- The Washington Times - Monday, March 16, 2009

DAMASCUS, SYRIA (AP) - Lebanon on Monday opened an embassy in Syria, sealing the establishment of full diplomatic relations between the long-feuding rivals for the first time since they gained independence from France in the 1940s.

Relations between the neighboring countries reached a turning point in August when they agreed to establish ties and demarcate their contentious border. The agreement marked a final break in Syria’s longtime dominance over its smaller neighbor.

Syria opened an embassy in Beirut in December.

Full diplomatic relations between the two countries has been a pressing demand from Lebanon’s anti-Syrian factions, the United States and other Western nations.

Lebanon has named career diplomat Michel Khoury, currently Lebanon’s ambassador to Cyprus, as its ambassador in Damascus. Khoury is expected to take office next month.

The new Lebanese Embassy, situated next to the U.S. mission, was opened with little fanfare. Lebanese Charge d’Affaires Rami Mourtadaha watched as the Lebanese flag was raised over the building.

A sign reading “The Embassy of the Lebanese Republic” was posted at the entrance.

No Syrian officials were seen at the opening ceremony and Syria has yet to name its ambassador to Lebanon.

Syrian Foreign Minister Walid al-Moallem said his country will name an ambassador to Lebanon soon, but gave no specific date.

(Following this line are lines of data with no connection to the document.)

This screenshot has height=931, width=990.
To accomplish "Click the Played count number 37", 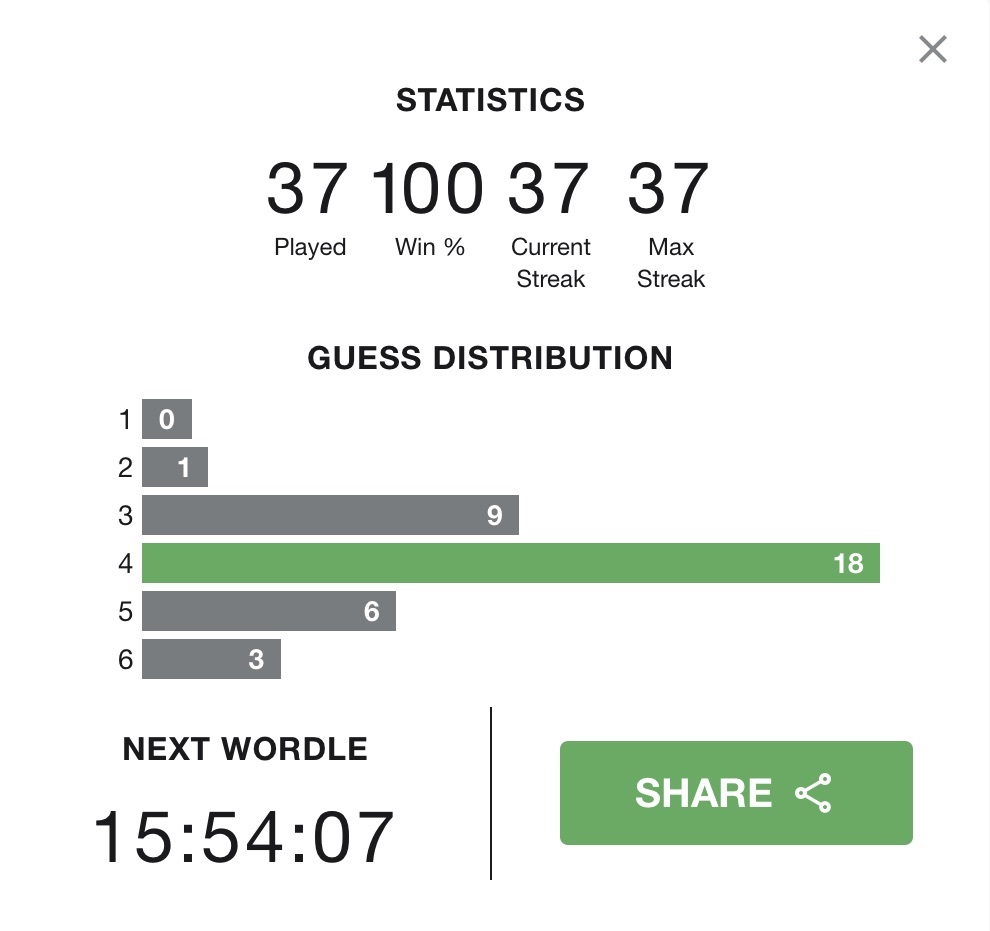I will (307, 190).
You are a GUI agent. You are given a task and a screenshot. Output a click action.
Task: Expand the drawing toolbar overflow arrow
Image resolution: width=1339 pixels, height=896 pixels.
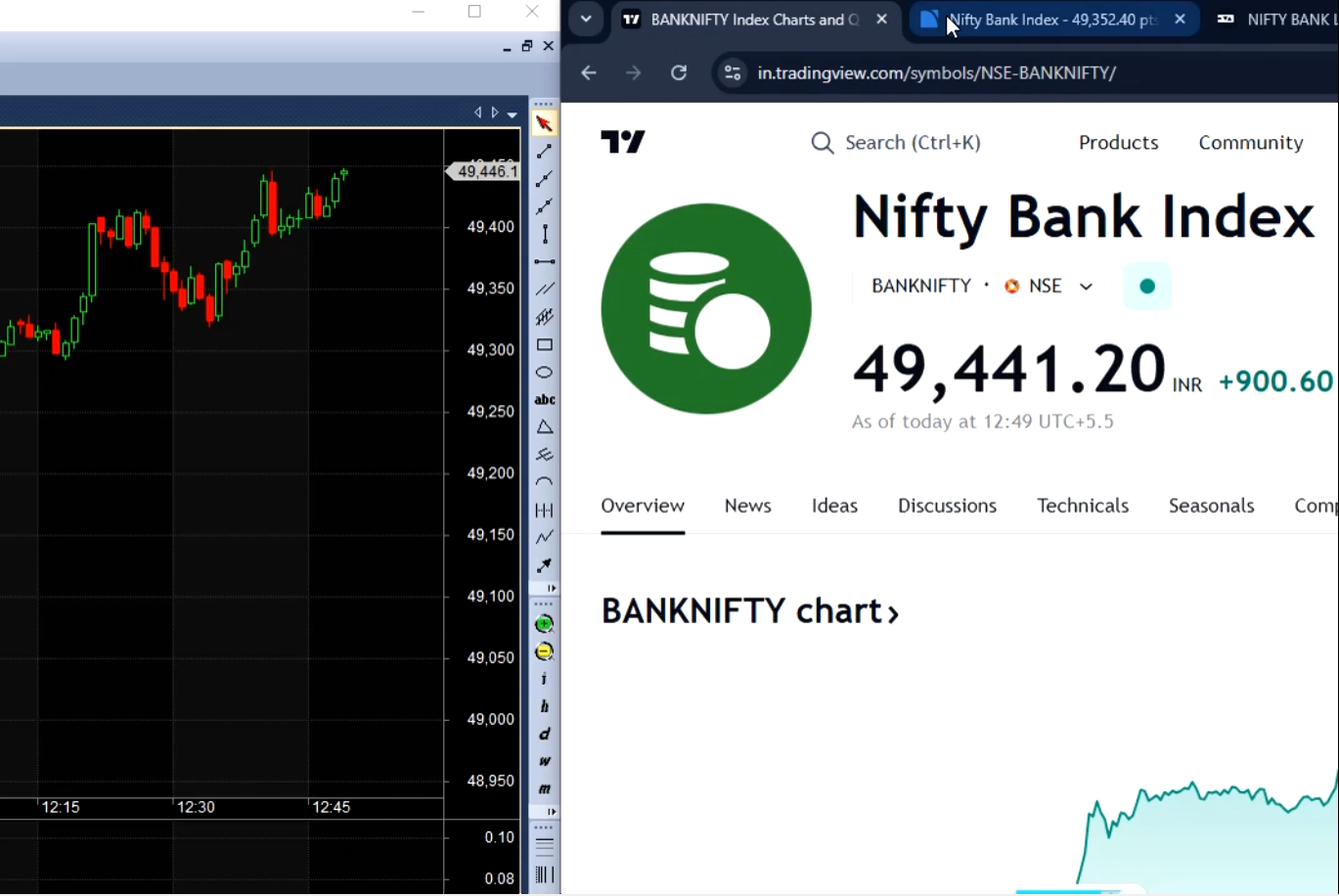click(552, 588)
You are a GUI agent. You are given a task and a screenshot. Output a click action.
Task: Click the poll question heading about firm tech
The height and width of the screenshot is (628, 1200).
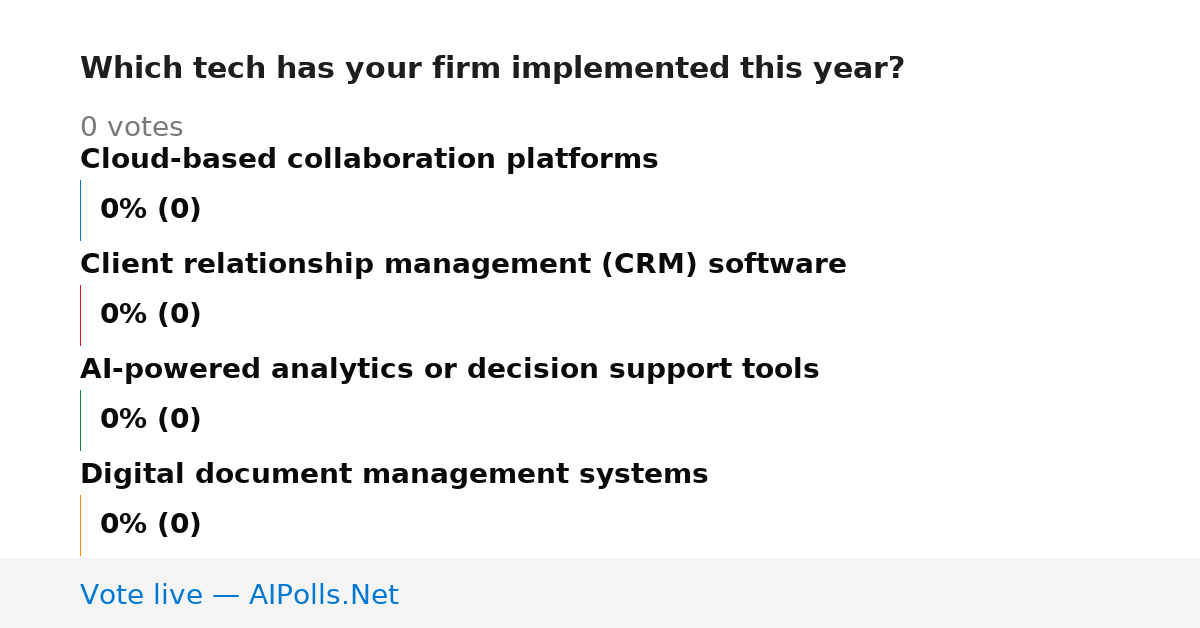coord(492,69)
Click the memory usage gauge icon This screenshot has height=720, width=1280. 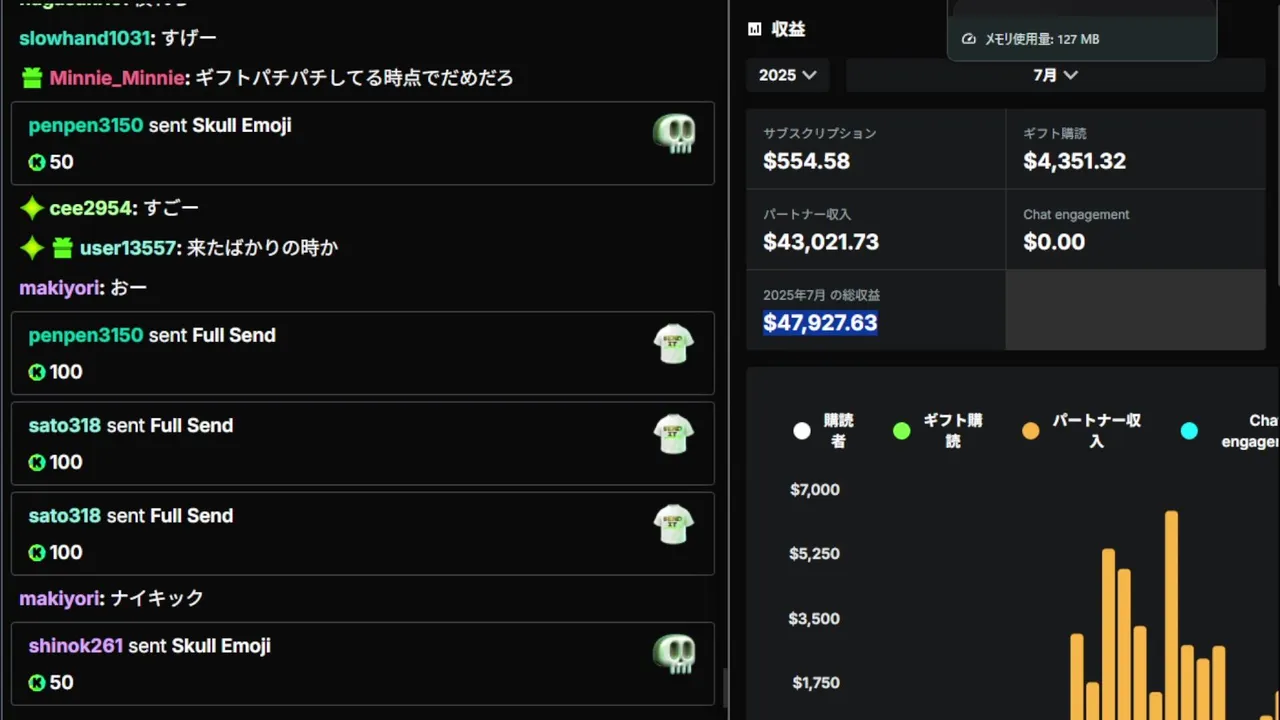(968, 39)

“We raised our flag (at our embassy) in Lebanon some time ago. We hope to appoint a Syrian ambassador to Lebanon soon,” al-Moallem told reporters at a joint press conference in Damascus with Arab League chief Amr Moussa.

Moussa praised the “new push” in Syrian-Lebanese relations, saying establishing full diplomatic ties is the best way to improve the countries’ bilateral relations.

Syria has dominated its smaller neighbor since the 1970s, when it sent its army into Lebanon, then engulfed in civil war.

Syria’s hold unraveled in 2005, after former Lebanese Prime Minister Rafik Hariri was killed in a car bombing that many Lebanese blame on Syria _ a charge Damascus denies.

After Hariri’s assassination, Syria caved to U.S.-led international pressure and Lebanese outrage and withdrew its troops from Lebanon in April 2005.